— start of Records provided —

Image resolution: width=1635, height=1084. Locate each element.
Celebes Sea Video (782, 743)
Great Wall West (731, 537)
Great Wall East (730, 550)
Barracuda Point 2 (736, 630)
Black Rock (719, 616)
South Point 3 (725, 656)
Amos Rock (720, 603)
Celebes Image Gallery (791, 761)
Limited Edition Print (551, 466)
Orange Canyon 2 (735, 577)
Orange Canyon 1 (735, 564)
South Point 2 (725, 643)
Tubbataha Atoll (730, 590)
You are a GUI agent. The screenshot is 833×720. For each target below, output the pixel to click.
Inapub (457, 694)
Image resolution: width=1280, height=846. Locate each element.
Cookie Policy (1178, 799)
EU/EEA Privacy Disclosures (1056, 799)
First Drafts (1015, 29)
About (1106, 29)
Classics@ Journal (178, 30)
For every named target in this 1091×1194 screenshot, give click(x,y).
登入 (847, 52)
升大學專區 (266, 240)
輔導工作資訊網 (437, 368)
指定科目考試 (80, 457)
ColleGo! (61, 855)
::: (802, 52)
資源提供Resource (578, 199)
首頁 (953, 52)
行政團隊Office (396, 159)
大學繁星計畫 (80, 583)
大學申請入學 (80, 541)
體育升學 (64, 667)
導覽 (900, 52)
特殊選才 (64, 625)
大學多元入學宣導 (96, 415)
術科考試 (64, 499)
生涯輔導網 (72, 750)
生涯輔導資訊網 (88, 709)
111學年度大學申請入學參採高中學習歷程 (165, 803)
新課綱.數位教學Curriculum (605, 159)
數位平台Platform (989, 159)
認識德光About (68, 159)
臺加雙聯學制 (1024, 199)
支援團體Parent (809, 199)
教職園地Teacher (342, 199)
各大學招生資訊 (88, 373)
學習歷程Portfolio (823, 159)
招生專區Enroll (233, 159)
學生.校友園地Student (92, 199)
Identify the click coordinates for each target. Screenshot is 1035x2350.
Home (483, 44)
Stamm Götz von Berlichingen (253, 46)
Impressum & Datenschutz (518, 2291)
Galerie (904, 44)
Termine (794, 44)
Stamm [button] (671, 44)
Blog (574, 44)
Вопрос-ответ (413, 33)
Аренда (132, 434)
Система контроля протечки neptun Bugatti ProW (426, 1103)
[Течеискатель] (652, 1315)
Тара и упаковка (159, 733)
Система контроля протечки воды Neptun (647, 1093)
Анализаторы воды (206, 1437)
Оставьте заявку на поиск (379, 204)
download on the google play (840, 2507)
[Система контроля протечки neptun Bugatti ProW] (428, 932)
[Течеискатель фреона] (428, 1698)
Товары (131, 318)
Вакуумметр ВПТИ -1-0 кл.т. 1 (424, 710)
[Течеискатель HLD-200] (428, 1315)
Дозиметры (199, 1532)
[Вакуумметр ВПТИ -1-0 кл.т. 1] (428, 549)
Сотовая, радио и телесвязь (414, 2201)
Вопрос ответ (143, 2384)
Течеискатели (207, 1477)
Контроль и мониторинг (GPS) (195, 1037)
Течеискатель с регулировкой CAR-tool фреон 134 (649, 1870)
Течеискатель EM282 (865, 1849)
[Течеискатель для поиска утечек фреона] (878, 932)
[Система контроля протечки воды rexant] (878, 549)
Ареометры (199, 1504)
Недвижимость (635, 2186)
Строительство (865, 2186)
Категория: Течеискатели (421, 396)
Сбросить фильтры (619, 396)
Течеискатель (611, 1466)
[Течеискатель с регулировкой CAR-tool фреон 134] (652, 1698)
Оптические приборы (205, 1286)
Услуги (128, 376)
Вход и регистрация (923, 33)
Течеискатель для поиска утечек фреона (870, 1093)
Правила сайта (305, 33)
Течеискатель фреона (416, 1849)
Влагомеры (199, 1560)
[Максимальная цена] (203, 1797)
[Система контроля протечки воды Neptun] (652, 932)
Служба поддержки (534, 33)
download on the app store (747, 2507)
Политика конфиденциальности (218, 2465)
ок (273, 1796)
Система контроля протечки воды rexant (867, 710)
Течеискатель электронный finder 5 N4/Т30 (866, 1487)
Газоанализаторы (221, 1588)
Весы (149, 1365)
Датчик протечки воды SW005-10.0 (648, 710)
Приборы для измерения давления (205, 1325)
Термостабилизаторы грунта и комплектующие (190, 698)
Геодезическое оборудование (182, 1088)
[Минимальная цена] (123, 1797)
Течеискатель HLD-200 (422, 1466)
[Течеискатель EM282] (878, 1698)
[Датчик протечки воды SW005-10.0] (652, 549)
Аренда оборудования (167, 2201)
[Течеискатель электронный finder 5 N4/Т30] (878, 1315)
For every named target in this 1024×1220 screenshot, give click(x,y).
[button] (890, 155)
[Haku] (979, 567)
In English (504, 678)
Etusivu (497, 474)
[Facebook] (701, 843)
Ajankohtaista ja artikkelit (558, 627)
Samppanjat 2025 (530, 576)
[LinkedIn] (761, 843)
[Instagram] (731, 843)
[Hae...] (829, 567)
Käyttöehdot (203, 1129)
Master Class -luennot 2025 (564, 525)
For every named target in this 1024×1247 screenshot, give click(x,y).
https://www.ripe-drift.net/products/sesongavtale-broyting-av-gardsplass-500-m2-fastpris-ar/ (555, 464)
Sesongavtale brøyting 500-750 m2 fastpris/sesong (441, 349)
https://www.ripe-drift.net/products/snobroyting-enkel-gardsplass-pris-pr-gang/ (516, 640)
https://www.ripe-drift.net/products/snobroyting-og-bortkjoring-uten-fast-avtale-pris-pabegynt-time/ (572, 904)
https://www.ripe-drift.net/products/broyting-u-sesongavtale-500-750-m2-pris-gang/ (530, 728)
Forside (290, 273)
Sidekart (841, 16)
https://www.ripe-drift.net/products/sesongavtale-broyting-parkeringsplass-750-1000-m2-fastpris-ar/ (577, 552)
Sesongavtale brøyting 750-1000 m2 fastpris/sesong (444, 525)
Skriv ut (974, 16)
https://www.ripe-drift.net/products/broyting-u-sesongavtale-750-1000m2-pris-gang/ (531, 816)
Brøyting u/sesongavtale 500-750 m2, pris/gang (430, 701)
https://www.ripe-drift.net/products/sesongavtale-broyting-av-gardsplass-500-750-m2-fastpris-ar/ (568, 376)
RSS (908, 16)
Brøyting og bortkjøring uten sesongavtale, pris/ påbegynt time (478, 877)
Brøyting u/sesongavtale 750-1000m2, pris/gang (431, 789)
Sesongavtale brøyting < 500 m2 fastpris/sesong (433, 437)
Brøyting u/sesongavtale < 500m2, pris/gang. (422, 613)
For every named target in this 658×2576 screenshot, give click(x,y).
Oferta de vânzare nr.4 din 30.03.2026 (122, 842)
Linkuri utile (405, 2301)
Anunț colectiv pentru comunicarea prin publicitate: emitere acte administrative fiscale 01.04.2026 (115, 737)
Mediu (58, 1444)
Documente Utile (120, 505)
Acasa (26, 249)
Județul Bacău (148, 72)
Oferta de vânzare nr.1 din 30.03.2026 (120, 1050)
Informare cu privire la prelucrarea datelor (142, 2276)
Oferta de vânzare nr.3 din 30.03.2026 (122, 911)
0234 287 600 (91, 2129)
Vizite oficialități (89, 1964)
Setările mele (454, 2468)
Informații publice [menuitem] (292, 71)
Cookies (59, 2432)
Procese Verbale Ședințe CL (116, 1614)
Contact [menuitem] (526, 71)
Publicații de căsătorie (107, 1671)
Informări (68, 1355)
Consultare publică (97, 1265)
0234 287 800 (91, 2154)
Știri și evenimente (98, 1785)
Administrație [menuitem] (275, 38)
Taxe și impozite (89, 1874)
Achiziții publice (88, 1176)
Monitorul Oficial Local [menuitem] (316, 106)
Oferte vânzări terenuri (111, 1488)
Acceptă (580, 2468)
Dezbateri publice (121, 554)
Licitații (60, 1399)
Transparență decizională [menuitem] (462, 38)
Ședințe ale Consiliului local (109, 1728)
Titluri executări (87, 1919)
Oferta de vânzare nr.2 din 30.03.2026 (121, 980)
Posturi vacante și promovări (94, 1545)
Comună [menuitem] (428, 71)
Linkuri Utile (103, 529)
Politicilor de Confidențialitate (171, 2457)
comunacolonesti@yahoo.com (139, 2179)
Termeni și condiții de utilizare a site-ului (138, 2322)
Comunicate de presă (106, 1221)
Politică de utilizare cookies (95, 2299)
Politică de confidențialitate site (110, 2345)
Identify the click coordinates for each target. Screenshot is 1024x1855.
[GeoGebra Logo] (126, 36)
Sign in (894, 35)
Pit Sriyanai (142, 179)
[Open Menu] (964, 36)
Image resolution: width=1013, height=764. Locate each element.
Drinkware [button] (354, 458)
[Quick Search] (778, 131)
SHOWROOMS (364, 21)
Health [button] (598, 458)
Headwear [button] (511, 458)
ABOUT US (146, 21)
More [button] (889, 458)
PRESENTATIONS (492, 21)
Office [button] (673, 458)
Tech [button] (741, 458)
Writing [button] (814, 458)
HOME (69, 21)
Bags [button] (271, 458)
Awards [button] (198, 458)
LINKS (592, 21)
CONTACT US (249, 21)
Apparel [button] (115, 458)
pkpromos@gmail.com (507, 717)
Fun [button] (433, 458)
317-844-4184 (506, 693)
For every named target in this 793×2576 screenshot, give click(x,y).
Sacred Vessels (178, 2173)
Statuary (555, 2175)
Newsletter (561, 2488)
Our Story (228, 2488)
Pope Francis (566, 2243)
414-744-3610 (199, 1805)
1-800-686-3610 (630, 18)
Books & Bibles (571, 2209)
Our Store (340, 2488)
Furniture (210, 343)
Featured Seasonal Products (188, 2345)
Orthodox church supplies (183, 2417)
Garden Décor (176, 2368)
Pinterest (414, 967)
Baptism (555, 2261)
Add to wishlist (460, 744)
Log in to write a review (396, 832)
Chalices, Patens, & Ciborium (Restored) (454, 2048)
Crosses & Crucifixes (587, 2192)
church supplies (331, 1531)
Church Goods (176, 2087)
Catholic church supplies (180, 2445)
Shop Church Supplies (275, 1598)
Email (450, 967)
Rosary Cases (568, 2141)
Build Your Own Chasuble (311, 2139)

— end of Records provided —

▸ Your task: Copy out, unchanged, the stretch of the data above from the line containing "Classics@ Journal (178, 30)" through the line containing "Stamm Götz von Berlichingen (253, 46)", with both of those lines included.

▸ Exercise output:
Classics@ Journal (178, 30)
For every named target in this 1091×1194 screenshot, give click(x,y).
登入 (847, 52)
升大學專區 (266, 240)
輔導工作資訊網 (437, 368)
指定科目考試 (80, 457)
ColleGo! (61, 855)
::: (802, 52)
資源提供Resource (578, 199)
首頁 (953, 52)
行政團隊Office (396, 159)
大學繁星計畫 (80, 583)
大學申請入學 (80, 541)
體育升學 (64, 667)
導覽 (900, 52)
特殊選才 (64, 625)
大學多元入學宣導 (96, 415)
術科考試 (64, 499)
生涯輔導網 (72, 750)
生涯輔導資訊網 (88, 709)
111學年度大學申請入學參採高中學習歷程 (165, 803)
新課綱.數位教學Curriculum (605, 159)
數位平台Platform (989, 159)
認識德光About (68, 159)
臺加雙聯學制 (1024, 199)
支援團體Parent (809, 199)
教職園地Teacher (342, 199)
各大學招生資訊 (88, 373)
學習歷程Portfolio (823, 159)
招生專區Enroll (233, 159)
學生.校友園地Student (92, 199)
Identify the click coordinates for each target. Screenshot is 1035x2350.
Home (483, 44)
Stamm Götz von Berlichingen (253, 46)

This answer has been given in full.